In this case Bartlett had agreed with defendant to sell him the land on one cash and nine annual payments, while plaintiff would sell to" Bartlett only on one cash and seven annual payments and with the payments *247bearing a different rate of interest. Bartlett had sold to defendant at a larger aggregate price than plaintiff was selling to him and, by making the last two payments cover the surplus and be payable to Bartlett for his profits, he sought to make the two- contracts the equivalent of each other. Plaintiff was willing to do this so far as it could and preserve its own terms of sale. The defendant went into possession under his purchase from Bartlett and because Bartlett could not and did not comply with his contract of sale to defendant, the defendant repudiated the sale and it was never consummated and no deed passed from plaintiff to either Bartlett or defendant. The plaintiff received the first cash payment due it as coming from Bartlett, which was a less amount than the cash payment made by defendant to Bartlett, and the fact that plaintiff knew that Bartlett was using part of the money received from defendant in paying plaintiff the first cash payment can make no difference.
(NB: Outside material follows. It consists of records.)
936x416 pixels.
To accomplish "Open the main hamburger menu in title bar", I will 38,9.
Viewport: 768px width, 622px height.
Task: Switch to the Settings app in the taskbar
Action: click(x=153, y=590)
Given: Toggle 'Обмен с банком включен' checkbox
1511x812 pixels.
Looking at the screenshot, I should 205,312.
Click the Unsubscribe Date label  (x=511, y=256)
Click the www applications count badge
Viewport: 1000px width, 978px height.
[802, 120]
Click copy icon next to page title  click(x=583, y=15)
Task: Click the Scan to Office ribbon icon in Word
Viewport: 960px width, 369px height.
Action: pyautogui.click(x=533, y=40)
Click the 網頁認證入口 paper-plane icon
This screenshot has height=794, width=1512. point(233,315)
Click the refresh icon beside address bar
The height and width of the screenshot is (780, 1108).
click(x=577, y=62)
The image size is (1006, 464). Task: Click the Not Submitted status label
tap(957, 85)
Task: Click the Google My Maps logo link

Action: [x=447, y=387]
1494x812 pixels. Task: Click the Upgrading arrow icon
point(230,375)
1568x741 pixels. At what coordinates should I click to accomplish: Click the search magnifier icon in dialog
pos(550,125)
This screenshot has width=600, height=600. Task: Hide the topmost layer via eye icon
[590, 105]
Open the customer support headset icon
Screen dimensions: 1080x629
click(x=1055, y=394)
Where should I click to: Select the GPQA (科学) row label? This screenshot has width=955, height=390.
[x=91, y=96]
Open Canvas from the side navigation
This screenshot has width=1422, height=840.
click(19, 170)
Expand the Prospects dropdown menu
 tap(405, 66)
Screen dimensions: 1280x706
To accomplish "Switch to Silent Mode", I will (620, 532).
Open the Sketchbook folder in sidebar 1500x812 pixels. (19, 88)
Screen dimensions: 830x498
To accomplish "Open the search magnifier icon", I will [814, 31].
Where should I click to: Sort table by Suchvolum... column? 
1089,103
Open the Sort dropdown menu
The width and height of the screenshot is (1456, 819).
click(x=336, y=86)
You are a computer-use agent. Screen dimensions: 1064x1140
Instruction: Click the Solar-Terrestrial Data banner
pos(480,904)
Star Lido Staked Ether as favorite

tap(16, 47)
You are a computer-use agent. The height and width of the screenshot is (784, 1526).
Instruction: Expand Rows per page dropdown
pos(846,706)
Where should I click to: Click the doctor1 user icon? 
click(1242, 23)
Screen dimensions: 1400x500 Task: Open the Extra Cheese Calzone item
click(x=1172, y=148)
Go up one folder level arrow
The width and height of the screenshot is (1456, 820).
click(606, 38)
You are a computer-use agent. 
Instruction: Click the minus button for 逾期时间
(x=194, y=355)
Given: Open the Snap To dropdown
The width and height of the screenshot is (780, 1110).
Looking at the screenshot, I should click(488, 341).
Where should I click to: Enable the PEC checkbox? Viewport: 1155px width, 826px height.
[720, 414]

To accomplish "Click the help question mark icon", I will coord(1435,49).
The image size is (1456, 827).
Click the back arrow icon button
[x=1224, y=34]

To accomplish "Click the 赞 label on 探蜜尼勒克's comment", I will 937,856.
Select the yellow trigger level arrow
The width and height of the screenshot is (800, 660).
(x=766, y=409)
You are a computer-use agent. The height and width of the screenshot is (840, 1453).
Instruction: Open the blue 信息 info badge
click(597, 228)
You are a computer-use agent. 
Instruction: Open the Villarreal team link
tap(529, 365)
Under these facts, the rule that one wh-o accepts the benefits of a transaction consummated by an act of an unauthorized agent, or the unauthorized act of a real agent, thereby ratifies it and must accept the burdens and be responsible for the methods and means used by such agent, whether known to the principal or not, has no application here. In order to be a ratification the person acting must have professed at least to have been acting’ for the person ratifying. If a person avowedly acts for himself and not for another there is no act of agency for such other to ratify. A ratification is an agreement, express or implied, to adopt an act performed by another for the one ratifying it. “It applies only ‘where a person acting as agent for another professes, though without authority, to contract for him.’ ” [Planing Mill Co. v. Brundage, 25 Mo. App. 268, 273.] See also Steinkamper v. McManus, 26 Mo. App. 51, 53. For the same reason one who has an option on land from the owner is not the agent of *248such owner in making a sale of the land, though the option agreement, includes an agreement that the owner will make a deed to anyone designated by the holder of the option. In such case the holder of the option acts for himself in selling the land and’not for the owner. [Southack v. Lane, 52 N. Y. Supp. 687.] In this case Bartlett professed to act for himself in selling this land to. defendant and the defendant so contracted with him, and Bartlett was not the plaintiff’s agent either in fact or by ratification.